Astrophysically robust systematics removal using variational inference: application to the first month of Kepler data
S. Roberts, A. McQuillan, S. Reece, S. Aigrain

TL;DR
This paper introduces a Bayesian-based method using variational inference and empirical mode decomposition to robustly remove systematics from Kepler light curves, resulting in cleaner data with lower scatter compared to existing pipelines.
Contribution
A novel Bayesian linear basis model with shrinkage priors and empirical mode decomposition for effective systematics removal in high-precision stellar light curves.
Findings
Lower scatter in corrected light curves compared to Kepler pipeline.
Method performs well on synthetic and real Kepler data.

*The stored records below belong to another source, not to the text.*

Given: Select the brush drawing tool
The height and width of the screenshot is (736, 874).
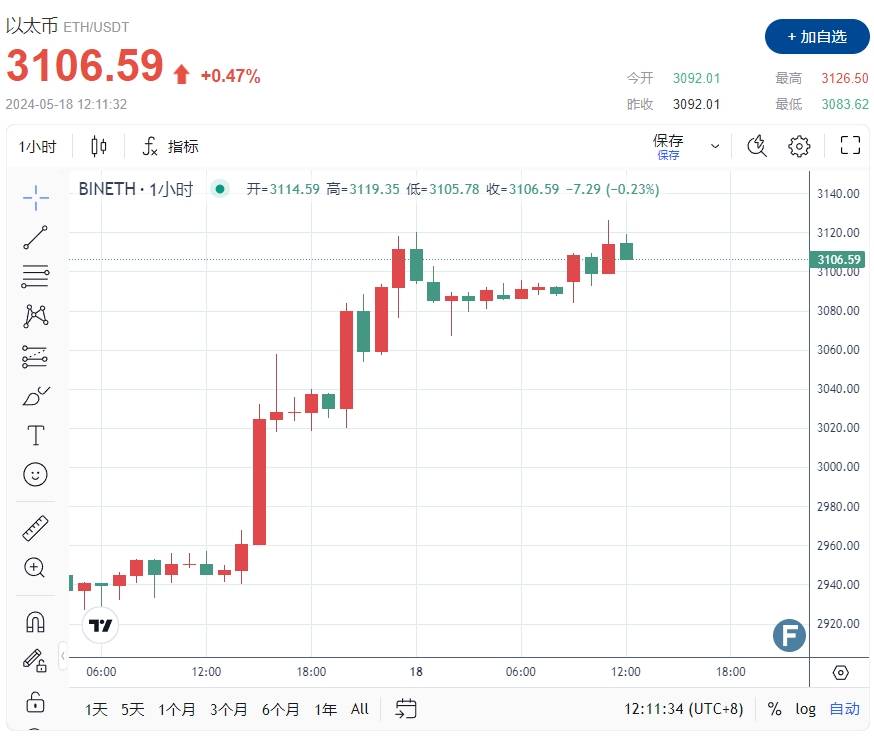Looking at the screenshot, I should click(x=35, y=396).

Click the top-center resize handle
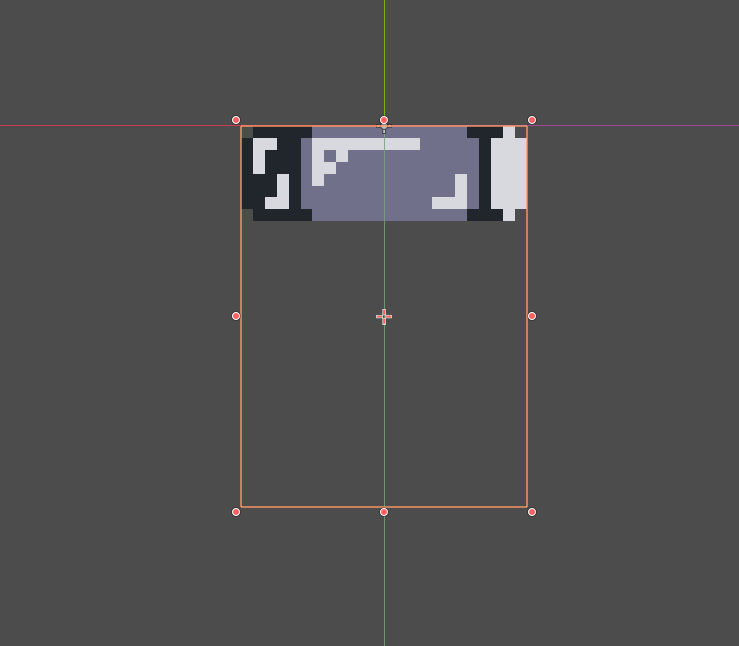(x=384, y=120)
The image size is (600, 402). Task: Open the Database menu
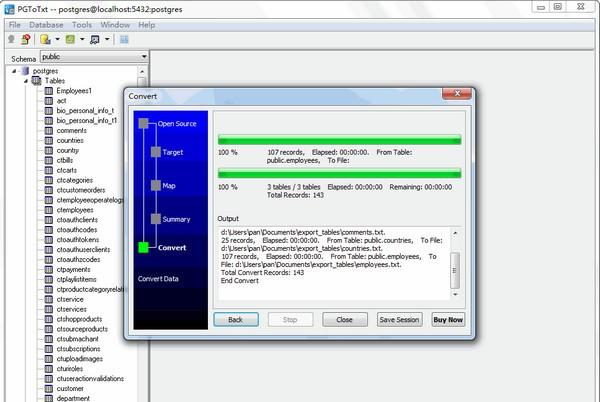tap(46, 24)
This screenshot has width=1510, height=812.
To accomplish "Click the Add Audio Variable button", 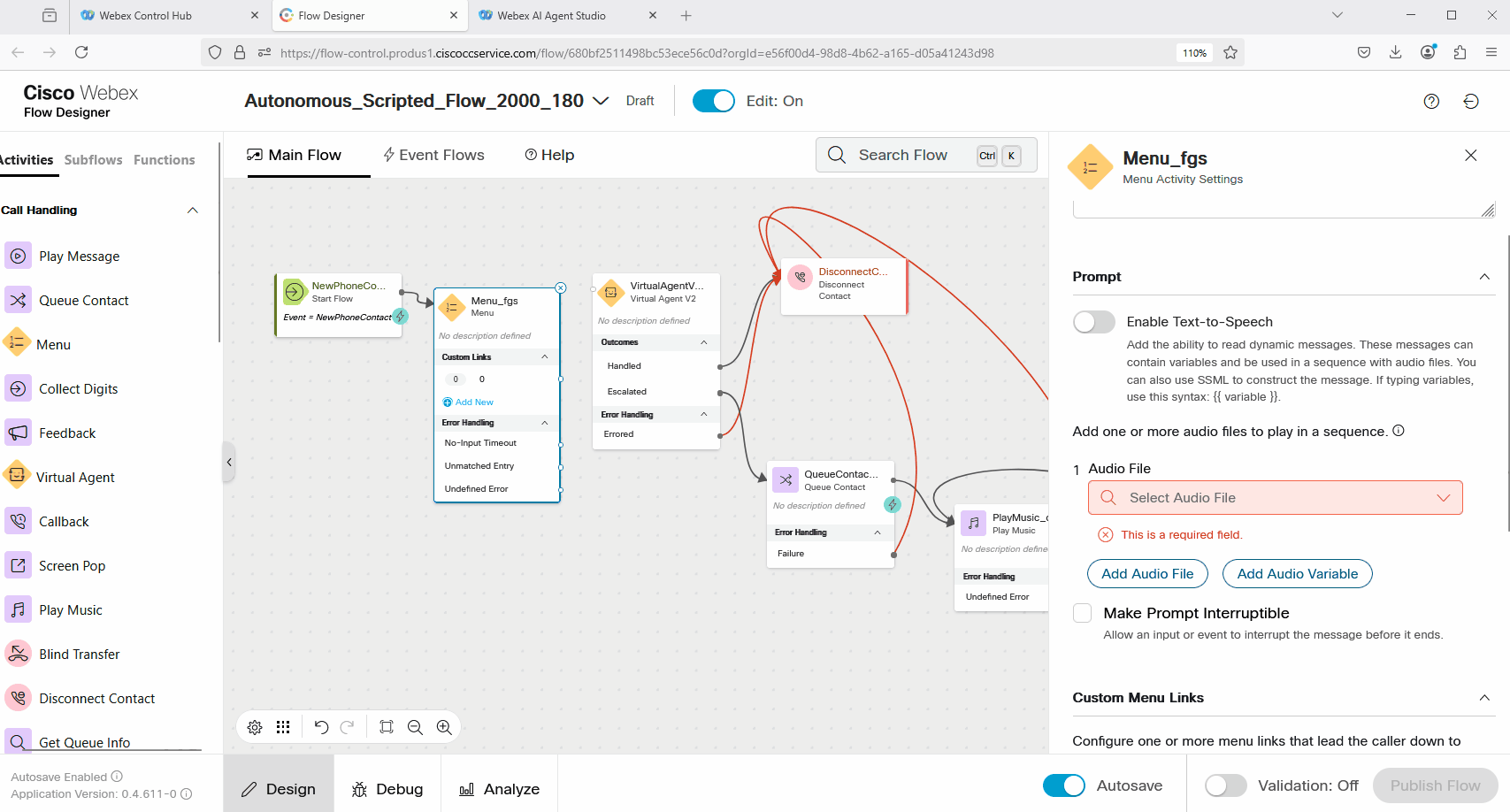I will coord(1297,574).
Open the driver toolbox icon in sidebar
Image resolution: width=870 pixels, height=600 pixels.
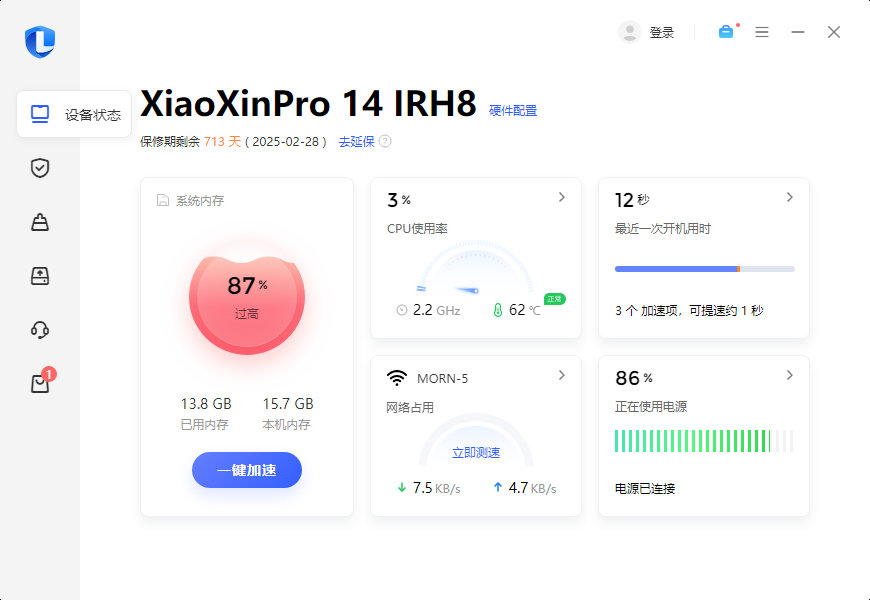(x=40, y=276)
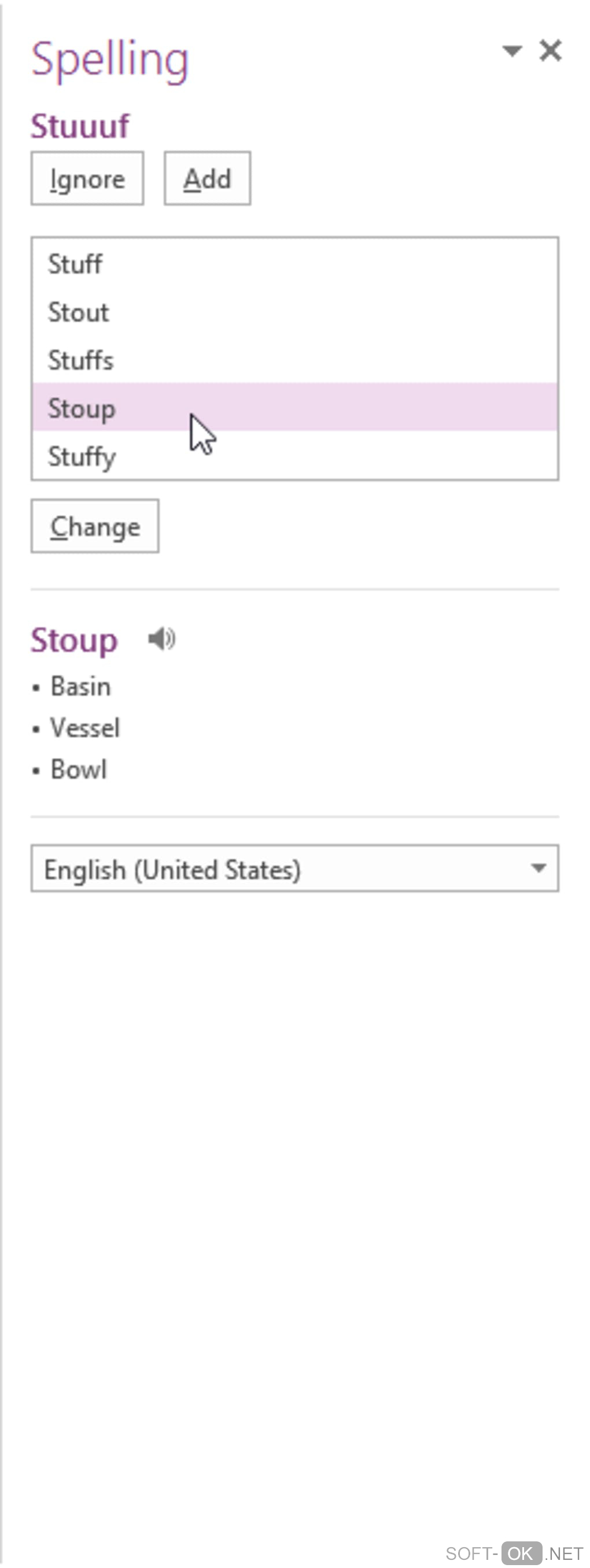Viewport: 590px width, 1568px height.
Task: Choose Stuffy in the suggestions list
Action: [x=82, y=457]
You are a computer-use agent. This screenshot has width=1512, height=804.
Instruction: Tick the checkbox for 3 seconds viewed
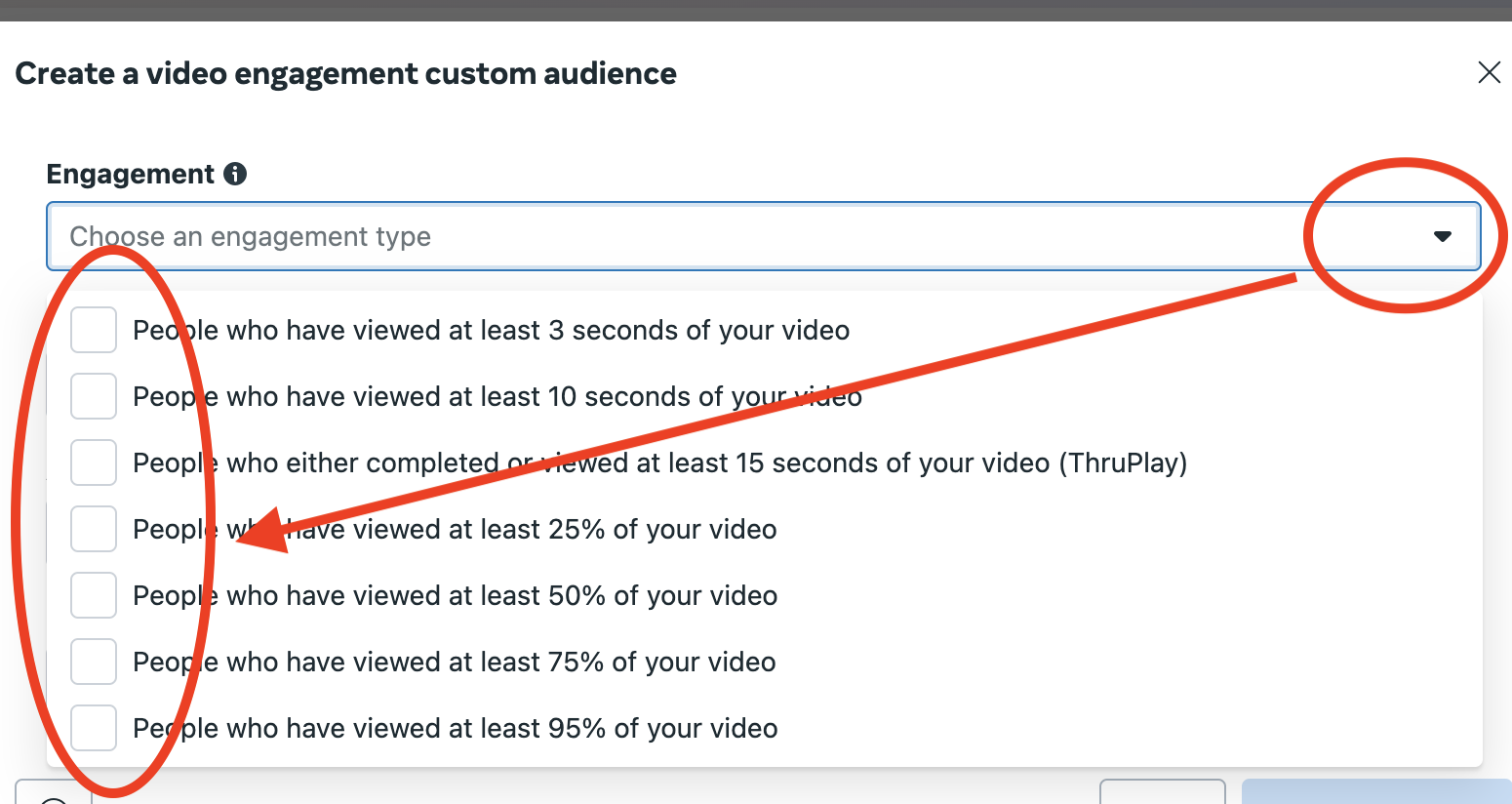point(94,330)
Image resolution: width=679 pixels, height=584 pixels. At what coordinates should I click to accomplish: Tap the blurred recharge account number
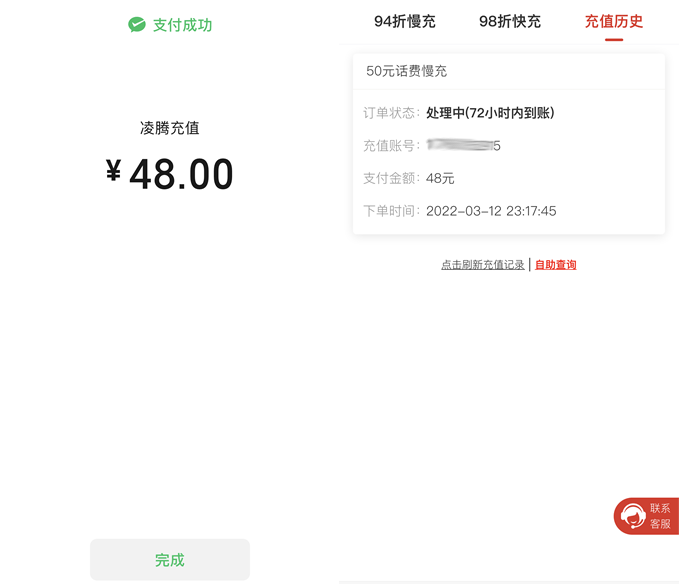pyautogui.click(x=463, y=146)
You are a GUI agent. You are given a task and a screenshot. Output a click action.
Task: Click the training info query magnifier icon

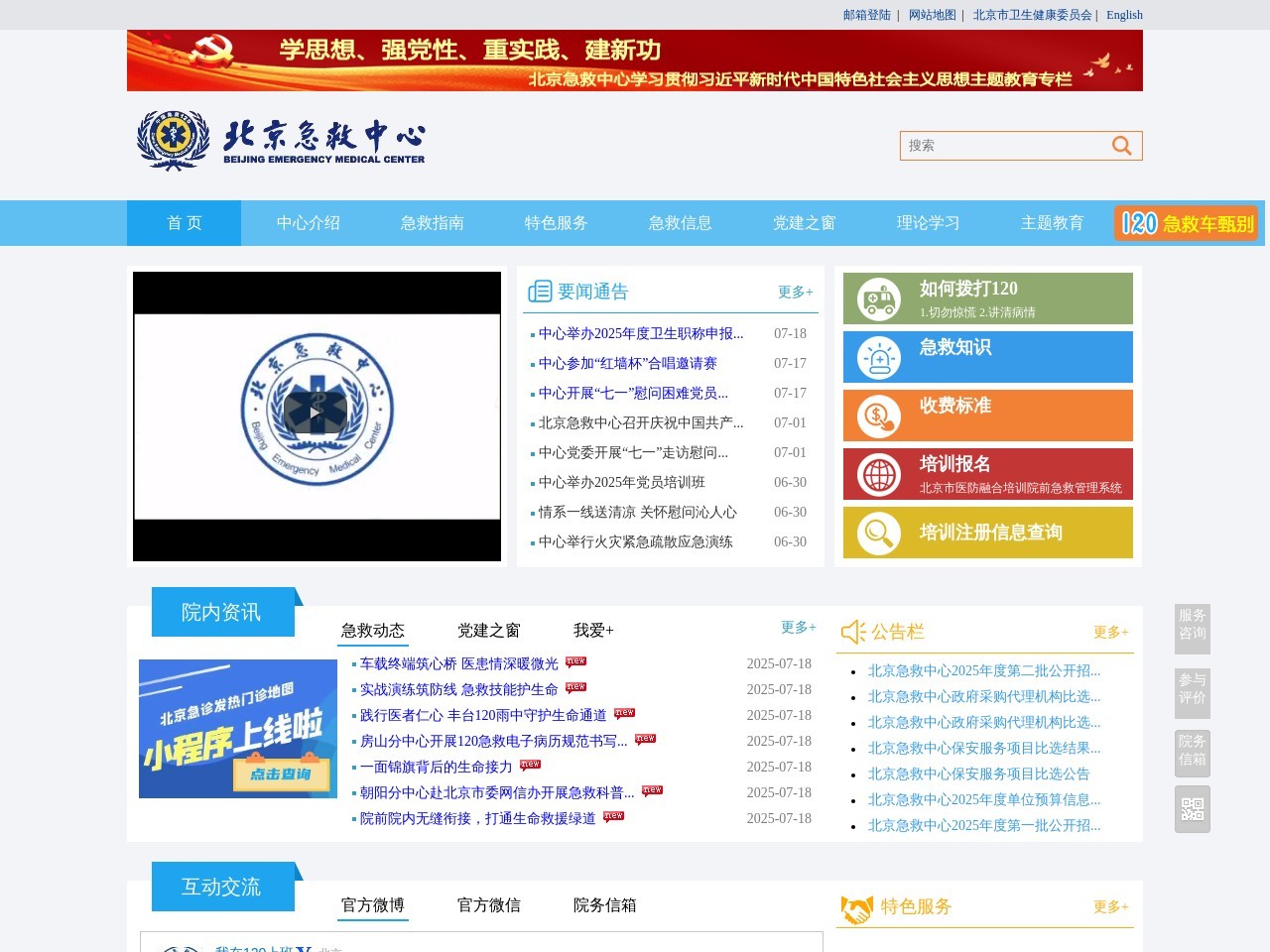(878, 533)
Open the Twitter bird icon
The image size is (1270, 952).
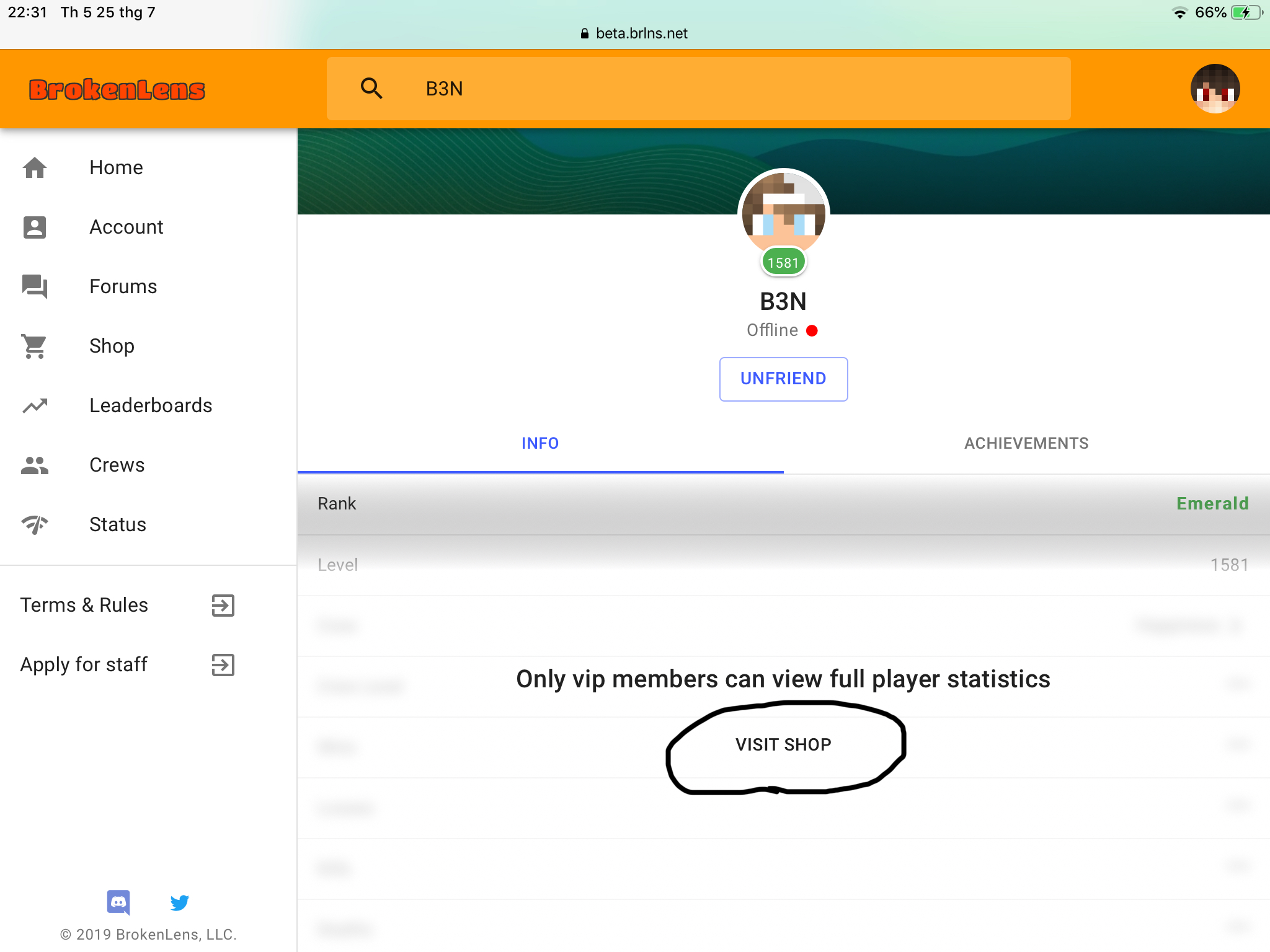180,902
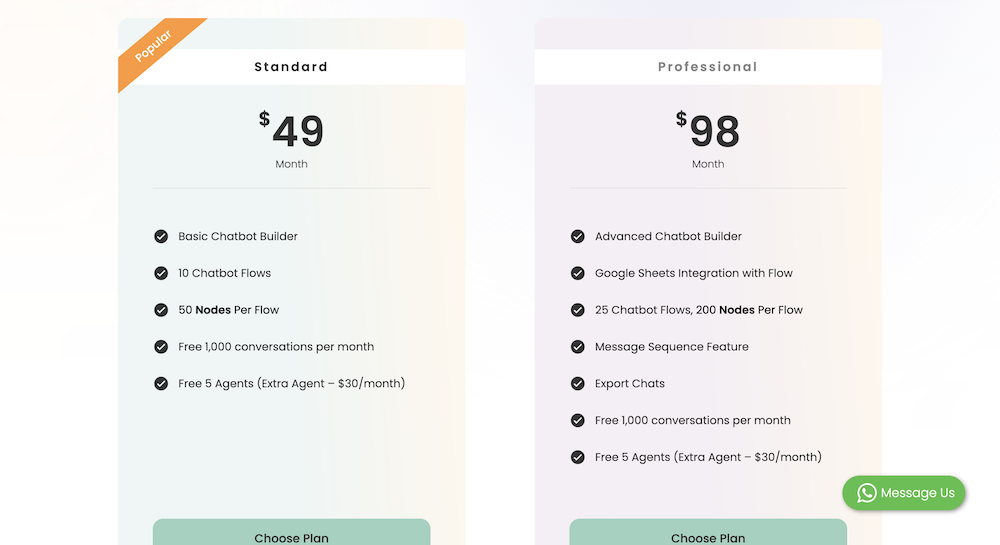The image size is (1000, 545).
Task: Click checkmark icon next to Export Chats
Action: click(578, 384)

Publicly available trend-corrected data for further research.
Abstract
Space-based transit search missions such as Kepler are collecting large numbers of stellar light curves of unprecedented photometric precision and time coverage. However, before this scientific goldmine can be exploited fully, the data must be cleaned of instrumental artefacts. We present a new method to correct common-mode systematics in large ensembles of very high precision light curves. It is based on a Bayesian linear basis model and uses shrinkage priors for robustness, variational inference for speed, and a de-noising step based on empirical mode decomposition to prevent the introduction of spurious noise into the corrected light curves. After demonstrating the performance of our method on a synthetic dataset, we apply it to the first month of Kepler data. We compare the results, which are publicly available, to the output of the Kepler pipeline's pre-search data conditioning,…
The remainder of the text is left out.